**OBIETTIVO DEL COMPITO**
Prosegui il testo sul film di Almodòvar partendo subito dopo la sua ultima frase.

**TESTO DA LEGGERE**

La nudità più volte frequente nel film e atto necessario dello stile almodòvariano, manifesta soprattutto questa senso di purezza originale in cui due anime possono e riescono a ritrovarsi. Ed è così, in un libertino e liberatorio amplesso, che Enrique ed Ignacio si rincontrano “nel film del film”. Ma la poesia di Almodòvar ci mostra ciò anche attraverso la leggerezza infantile di un corpo svestito quando si appresta ad un acrobatico salto in acqua. E ancora nell’ incontro in piscina, nella vera realtà, tra Enrique e Juan, in cui quest’ultimo si rifiuta di svestirsi del tutto proprio perché, così facendo, attraverso la sua intimità, la sua nudità, svelerebbe la sua anima di mentitore, di sosia. In lui si intravedrà solo della peluria pubica, nient’altro. Il corpo è coperto perché macchiato dalla colpa e per questo non può svelare la sua essenza.
Proprio questa essenza, col proprio oscurantismo religioso, la cattiva educazione psicotica del collegio religioso sembra voler punire, crocifiggendo (la presenza iconografica della croce è praticamente ovunque) quei corpi ancora in fiore e rinchiudendoli nella catena di un’oscurità ancora più pesta, quella della paura della propria corporalità e della repulsione verso un naturale edonismo.

**Voci relative agli elementi dell'interfaccia**
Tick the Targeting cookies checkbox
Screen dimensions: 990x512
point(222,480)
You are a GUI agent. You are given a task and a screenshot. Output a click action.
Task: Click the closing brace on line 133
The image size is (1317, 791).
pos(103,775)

* * *

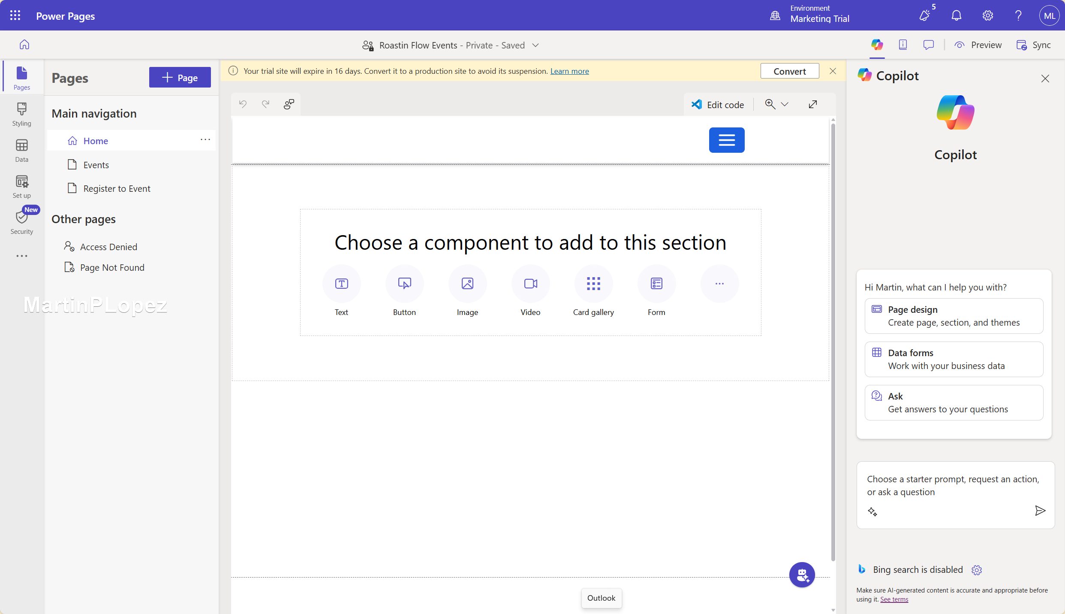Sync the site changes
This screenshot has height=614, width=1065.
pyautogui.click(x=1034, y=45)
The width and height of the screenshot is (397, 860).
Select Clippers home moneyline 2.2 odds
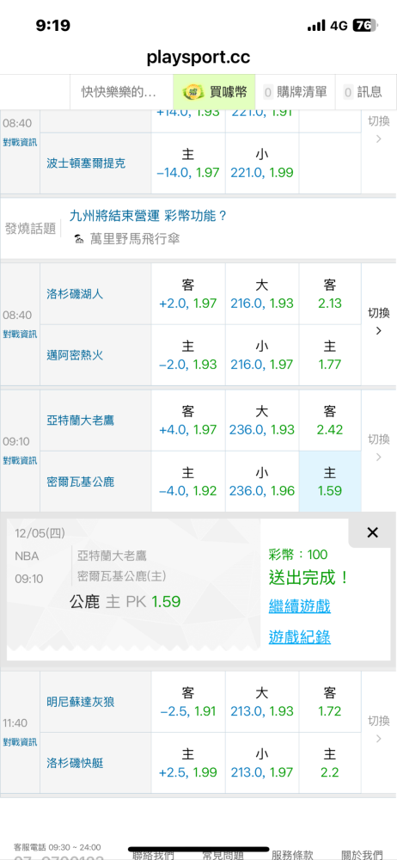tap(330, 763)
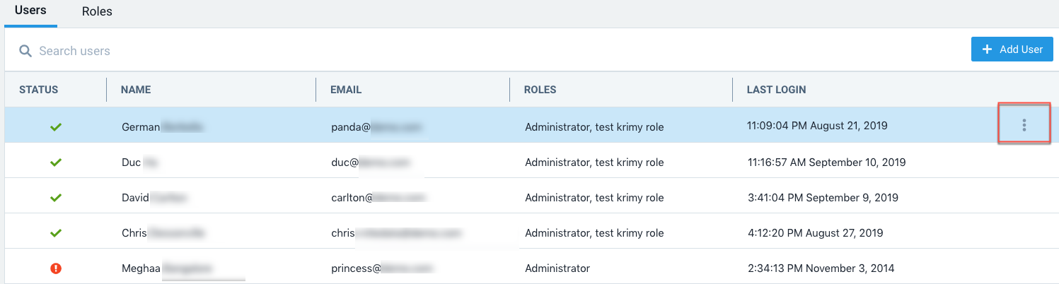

**SOLUZIONE PROPOSTA**
Ecco che Enrique (che si definisce appunto un non credente, bensì un edonista) e Ignacio temono, con la loro masturbazione reciproca in una proiezione cinematografica, di sfidare Dio. Ecco che quella rigida ginnastica di corpi appare vuota e punitiva (si basti vedere dopo come Juan faccia delle flessioni mimando molto esplicitamente l’atto sessuale).
Tutta questa cattiva educazione si identifica nel corpo dello stesso padre Manolo, nel suo spogliarsi in sagrestia con il piccolo Ignacio: i suoi tanti abiti che lo rendono prigioniero della sua stessa fisicità e le sue movenze inceppate si oppongono alla sfrenatezza successiva del suo corpo di quando ormai laico e diventato Sign. Berenguer fa l’amore con Juan. Quell’ «hoc est enim corpus meum» liturgico che sigilla proprio il sacrificio carnale del Cristo riecheggia paradossalmente quasi come maledizione e bestemmia di un destino che gli ha imposto l’ipocrisia di quel corpo. Non può che nascere così la tentazione della seduzione su quel ragazzino che invece era finalmente riuscito a scoprire la Verità, non quella teologica, ma quella Carnale.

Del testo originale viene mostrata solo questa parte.